More of Less, please
The lengths humans will go to avoid embarrassment, responsibility and the possibility of failure know no bounds. Those bounds are stretched to their geographical limit in Less, Andrew Sean Greer’s delightful Pulitzer Prize-winning global romp.
Our hero is Arthur Less, a man who is the very definition of tragicomedy. A boiling pot of external and internal contradictions, Less is a small-time writer best known for having been the paramour of a well-respected poet for much of his life.
Having spent the last decade with a much younger man, who seemingly never loved him, Less is distraught when an invitation to his wedding arrives.
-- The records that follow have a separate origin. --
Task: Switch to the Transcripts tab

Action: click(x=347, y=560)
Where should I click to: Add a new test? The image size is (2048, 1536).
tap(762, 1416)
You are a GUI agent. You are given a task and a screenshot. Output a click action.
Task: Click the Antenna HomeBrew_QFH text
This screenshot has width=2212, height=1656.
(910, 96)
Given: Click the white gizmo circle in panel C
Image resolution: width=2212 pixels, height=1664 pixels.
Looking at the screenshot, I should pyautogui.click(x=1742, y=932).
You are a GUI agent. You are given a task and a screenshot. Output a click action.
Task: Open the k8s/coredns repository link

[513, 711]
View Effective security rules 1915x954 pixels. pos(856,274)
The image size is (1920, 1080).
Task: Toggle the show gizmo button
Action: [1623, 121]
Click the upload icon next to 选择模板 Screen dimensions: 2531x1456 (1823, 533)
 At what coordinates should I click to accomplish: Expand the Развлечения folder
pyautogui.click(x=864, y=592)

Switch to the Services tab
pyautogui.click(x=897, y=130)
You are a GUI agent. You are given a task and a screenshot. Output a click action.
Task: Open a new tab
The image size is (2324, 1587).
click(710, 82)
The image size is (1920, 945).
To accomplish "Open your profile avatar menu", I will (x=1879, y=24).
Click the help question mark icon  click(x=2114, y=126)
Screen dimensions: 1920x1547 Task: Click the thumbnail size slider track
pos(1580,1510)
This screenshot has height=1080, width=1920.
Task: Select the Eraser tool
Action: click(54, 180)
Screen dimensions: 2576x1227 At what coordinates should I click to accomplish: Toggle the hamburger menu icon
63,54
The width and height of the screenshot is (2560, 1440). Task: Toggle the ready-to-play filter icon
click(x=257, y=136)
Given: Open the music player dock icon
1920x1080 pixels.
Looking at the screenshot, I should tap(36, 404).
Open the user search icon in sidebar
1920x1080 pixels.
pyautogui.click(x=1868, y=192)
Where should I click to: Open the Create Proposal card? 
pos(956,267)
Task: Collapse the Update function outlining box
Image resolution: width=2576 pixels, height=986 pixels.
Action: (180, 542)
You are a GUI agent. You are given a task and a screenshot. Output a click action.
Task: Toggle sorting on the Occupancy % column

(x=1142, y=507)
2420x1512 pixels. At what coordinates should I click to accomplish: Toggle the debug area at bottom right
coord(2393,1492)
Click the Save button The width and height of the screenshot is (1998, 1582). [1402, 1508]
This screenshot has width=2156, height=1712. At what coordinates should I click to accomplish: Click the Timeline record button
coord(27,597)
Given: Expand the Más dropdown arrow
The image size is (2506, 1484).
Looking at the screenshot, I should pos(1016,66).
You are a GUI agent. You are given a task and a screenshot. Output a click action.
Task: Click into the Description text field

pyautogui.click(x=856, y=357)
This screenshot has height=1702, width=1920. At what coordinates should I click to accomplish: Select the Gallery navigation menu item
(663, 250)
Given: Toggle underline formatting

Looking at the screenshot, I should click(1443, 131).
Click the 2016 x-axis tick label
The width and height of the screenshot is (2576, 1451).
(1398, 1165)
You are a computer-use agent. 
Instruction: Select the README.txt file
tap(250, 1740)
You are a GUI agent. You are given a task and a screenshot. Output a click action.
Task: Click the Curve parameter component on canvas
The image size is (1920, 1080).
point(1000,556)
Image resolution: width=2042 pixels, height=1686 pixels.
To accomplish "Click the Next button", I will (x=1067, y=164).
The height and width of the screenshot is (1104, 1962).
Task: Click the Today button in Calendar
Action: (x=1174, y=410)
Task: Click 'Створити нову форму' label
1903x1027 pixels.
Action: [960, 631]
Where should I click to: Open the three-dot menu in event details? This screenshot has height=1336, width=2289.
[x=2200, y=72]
Thus, his first horribly middleclass problem arises; he can’t possibly show his face and suffer through the ceremony, yet to simply refuse would be its own embarrassment.
Instead, Less rifles through his mail and compiles a round-the-world trip — paid for mostly by other people and organisations — crafting a perfect, intricately overdone alibi that kicks off this wonderfully witty adventure.
We travel from New York to Mexico, Italy to Germany, Morocco to India; the world is vast yet the plot is brief, delivering succinct episodic voyages that follow the same philosophically personal chain of thought as Less stumbles neurotically towards his 50th birthday. It is a concise, pithy story but Less is substantial in its themes. Greer’s words are carefully chosen so they dance across the page, leaping from comedy to romance to sadness to profound nuggets of wisdom, often in the same sentence.
He has knitted Less’ journey together tightly, so the past and present flow seamlessly, allowing his story and world to reveal itself to the audience slowly and naturally, like meeting a new best friend. When you reach the final chapter, Less certainly feels like one.
The profound relationship we build with our failed hero is Less’ great trick. Less is a buffoon — one character describes his life as being “all comedy”, an insult and accolade in one — and his problems as bourgeois as they come. Yet his journey is universal and Greer’s beautifully wise and sparklingly hilarious dialogue reaches across the particulars of his hero’s life.
Parts of his story may only be relevant to gay, middle-aged authors but much of Less’ journey is ours as well. His disregard for revealing truths, his ceaseless worrying, his increasingly heightening apprehension, his desperation to be free of past thoughts and feelings; Less is a treat for the mind and soul, a manifesto for the anxious that will cast the world in a new, blond-haired, blue-suited glow.